- AVAILABLE DATA
****

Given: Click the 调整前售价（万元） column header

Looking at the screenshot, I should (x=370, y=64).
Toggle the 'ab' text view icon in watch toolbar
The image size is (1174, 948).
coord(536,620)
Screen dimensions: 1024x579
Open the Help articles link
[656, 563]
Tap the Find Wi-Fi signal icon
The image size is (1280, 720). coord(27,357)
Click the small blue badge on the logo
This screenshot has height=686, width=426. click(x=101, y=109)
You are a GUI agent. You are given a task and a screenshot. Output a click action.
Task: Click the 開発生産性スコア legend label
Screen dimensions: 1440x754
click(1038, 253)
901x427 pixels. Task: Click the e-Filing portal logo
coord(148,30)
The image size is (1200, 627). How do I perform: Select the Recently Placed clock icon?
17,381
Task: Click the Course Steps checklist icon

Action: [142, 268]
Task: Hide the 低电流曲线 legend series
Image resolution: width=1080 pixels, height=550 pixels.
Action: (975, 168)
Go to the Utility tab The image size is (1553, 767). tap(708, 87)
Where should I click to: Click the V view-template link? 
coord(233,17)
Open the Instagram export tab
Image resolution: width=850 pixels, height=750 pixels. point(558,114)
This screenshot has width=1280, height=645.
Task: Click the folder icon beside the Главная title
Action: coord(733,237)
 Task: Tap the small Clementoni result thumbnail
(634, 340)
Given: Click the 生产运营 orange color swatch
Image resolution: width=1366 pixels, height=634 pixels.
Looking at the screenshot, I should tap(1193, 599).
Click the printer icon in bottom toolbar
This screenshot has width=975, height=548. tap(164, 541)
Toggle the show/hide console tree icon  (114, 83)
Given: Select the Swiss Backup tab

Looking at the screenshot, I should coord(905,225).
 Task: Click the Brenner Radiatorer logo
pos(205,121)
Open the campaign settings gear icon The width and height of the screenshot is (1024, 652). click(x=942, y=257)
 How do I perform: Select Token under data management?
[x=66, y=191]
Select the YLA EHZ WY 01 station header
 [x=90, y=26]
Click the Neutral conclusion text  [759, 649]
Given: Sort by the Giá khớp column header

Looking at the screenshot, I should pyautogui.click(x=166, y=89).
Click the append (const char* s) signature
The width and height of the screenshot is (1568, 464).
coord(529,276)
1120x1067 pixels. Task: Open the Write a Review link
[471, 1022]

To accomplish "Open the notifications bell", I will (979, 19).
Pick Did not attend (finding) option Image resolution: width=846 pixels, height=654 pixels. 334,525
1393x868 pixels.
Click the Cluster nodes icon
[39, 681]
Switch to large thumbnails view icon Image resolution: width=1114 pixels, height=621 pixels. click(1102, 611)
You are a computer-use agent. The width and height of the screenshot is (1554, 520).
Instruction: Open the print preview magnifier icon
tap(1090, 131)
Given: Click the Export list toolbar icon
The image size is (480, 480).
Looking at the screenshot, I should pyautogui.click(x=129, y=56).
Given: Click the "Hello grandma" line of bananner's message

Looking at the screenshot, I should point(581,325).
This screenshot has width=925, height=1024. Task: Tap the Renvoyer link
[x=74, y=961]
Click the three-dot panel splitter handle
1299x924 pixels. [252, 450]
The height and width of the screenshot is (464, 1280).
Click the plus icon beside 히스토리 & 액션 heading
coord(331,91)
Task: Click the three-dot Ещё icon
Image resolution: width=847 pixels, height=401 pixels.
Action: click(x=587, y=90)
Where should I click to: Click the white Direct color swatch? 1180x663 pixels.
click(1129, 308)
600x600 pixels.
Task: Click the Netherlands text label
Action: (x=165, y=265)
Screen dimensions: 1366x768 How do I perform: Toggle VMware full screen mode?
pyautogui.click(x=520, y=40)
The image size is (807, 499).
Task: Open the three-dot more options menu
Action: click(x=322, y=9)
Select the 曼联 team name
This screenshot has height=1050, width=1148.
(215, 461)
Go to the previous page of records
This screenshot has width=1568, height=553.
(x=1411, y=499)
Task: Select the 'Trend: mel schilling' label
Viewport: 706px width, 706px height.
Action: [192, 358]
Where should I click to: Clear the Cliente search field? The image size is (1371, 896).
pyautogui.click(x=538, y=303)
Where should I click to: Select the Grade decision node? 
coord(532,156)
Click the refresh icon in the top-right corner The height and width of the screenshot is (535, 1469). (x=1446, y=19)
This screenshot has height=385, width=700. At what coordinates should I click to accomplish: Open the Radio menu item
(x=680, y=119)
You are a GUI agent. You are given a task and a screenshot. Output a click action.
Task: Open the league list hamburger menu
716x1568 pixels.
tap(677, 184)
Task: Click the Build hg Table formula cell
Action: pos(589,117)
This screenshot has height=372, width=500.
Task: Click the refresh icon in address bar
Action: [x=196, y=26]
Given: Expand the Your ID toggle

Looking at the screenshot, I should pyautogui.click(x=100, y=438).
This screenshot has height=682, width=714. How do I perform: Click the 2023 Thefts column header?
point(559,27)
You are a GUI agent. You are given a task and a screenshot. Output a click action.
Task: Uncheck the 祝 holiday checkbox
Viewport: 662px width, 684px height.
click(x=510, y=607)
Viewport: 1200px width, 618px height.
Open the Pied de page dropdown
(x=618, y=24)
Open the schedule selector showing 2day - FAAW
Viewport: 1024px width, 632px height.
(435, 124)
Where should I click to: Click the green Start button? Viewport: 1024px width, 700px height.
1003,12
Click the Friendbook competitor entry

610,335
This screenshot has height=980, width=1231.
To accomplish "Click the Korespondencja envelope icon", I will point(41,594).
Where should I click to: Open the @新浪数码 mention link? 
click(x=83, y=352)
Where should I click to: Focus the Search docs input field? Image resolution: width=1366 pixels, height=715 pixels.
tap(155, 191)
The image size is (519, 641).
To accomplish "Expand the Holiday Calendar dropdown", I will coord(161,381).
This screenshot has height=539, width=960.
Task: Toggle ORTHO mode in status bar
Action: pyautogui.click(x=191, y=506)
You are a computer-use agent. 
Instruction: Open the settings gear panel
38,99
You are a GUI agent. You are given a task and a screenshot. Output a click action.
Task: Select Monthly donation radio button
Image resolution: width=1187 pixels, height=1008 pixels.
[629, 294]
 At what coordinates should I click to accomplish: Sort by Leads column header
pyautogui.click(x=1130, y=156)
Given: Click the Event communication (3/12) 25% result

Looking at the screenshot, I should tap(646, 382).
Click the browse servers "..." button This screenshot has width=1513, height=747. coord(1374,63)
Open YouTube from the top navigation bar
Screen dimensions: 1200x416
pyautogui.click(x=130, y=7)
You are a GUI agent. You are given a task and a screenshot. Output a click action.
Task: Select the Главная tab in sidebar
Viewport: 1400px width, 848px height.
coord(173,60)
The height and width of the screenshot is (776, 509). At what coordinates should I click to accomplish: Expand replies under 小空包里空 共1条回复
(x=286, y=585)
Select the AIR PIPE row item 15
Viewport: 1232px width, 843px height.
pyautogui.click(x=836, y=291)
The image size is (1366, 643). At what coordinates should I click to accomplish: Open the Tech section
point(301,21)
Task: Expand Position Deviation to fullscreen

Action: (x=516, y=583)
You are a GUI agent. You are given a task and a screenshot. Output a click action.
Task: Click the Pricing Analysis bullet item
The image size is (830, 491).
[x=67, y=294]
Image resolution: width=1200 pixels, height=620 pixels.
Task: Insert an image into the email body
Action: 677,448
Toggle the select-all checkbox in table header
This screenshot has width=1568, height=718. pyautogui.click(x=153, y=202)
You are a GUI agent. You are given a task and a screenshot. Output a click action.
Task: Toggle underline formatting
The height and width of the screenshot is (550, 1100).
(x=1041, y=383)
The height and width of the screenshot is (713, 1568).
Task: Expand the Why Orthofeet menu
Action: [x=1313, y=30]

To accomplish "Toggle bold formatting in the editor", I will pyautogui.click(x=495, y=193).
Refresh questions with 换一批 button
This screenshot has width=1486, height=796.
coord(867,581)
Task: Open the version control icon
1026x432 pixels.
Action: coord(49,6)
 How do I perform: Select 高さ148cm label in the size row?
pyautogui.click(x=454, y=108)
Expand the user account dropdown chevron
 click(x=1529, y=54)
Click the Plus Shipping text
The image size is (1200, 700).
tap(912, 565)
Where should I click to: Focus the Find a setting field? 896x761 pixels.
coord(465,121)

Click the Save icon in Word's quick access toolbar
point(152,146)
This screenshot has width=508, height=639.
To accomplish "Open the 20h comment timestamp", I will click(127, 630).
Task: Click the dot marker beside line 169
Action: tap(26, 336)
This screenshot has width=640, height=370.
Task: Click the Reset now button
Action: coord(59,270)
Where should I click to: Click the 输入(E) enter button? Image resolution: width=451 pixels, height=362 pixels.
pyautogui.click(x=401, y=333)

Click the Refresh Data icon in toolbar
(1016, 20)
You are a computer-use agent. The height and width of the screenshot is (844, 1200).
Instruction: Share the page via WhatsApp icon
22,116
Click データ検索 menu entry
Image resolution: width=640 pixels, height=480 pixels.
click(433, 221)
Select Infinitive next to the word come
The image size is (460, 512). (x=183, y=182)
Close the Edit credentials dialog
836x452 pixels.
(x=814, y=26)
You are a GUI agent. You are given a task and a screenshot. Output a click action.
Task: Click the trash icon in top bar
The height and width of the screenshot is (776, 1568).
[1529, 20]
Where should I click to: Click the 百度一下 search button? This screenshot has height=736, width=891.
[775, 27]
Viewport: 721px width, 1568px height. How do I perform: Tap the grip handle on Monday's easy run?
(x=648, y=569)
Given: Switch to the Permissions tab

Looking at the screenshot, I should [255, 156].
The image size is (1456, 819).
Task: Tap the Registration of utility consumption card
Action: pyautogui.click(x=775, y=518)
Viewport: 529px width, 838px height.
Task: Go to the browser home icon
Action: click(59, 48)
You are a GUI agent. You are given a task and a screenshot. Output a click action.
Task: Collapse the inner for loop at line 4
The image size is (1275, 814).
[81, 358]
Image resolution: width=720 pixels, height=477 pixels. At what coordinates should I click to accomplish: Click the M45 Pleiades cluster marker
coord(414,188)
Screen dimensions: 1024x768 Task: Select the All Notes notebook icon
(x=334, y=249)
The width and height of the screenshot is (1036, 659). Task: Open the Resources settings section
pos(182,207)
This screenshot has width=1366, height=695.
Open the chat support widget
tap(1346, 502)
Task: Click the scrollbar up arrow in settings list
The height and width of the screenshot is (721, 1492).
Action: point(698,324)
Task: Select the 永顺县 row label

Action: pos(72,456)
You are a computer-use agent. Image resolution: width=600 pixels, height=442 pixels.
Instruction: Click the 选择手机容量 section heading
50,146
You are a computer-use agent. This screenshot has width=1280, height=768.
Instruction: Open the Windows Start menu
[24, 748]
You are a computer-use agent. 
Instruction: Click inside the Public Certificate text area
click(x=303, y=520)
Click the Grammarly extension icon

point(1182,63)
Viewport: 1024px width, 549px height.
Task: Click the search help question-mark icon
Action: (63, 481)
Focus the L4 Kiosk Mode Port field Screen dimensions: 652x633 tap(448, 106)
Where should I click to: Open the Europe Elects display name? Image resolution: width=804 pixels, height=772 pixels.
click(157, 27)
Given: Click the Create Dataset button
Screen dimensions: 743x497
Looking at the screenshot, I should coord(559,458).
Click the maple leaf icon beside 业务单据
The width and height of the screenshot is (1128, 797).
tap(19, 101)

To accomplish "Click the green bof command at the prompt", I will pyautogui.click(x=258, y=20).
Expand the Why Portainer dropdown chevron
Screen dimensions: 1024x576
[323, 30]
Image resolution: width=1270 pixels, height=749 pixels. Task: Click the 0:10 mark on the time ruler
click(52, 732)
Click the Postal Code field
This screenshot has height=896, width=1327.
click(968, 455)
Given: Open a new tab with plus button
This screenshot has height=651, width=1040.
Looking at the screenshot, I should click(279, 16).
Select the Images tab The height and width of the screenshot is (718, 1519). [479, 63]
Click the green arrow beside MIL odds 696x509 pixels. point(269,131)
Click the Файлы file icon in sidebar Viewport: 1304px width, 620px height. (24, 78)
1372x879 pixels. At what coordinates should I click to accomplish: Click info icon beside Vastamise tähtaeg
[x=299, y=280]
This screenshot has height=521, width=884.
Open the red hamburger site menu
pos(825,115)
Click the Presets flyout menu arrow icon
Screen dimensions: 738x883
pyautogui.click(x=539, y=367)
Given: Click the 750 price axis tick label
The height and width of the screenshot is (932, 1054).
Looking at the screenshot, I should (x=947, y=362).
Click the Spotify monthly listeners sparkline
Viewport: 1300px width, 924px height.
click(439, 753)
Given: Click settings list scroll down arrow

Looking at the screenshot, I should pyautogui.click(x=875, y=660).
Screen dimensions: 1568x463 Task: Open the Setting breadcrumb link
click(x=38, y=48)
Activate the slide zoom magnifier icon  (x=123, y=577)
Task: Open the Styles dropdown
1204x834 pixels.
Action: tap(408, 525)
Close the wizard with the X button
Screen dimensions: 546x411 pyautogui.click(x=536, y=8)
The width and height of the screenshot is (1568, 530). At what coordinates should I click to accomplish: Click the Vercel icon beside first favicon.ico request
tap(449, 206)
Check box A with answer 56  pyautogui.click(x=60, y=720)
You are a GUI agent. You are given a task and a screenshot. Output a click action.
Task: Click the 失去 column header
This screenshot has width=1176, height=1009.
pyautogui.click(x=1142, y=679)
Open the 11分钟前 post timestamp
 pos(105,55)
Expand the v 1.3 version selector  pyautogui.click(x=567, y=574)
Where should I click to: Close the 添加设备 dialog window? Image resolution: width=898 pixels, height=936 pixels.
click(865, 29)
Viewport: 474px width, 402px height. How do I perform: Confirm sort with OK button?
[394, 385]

****

- ASSIGNMENT
Reproduce, with no other lines, the run of lines that begins with the one containing "Task: Open the Styles dropdown" and ends with the last line of the material.

- WRITTEN ANSWER
Task: Open the Styles dropdown
1204x834 pixels.
Action: tap(408, 525)
Close the wizard with the X button
Screen dimensions: 546x411 pyautogui.click(x=536, y=8)
The width and height of the screenshot is (1568, 530). At what coordinates should I click to accomplish: Click the Vercel icon beside first favicon.ico request
tap(449, 206)
Check box A with answer 56  pyautogui.click(x=60, y=720)
You are a GUI agent. You are given a task and a screenshot. Output a click action.
Task: Click the 失去 column header
This screenshot has width=1176, height=1009.
pyautogui.click(x=1142, y=679)
Open the 11分钟前 post timestamp
 pos(105,55)
Expand the v 1.3 version selector  pyautogui.click(x=567, y=574)
Where should I click to: Close the 添加设备 dialog window? Image resolution: width=898 pixels, height=936 pixels.
click(865, 29)
Viewport: 474px width, 402px height. How do I perform: Confirm sort with OK button?
[394, 385]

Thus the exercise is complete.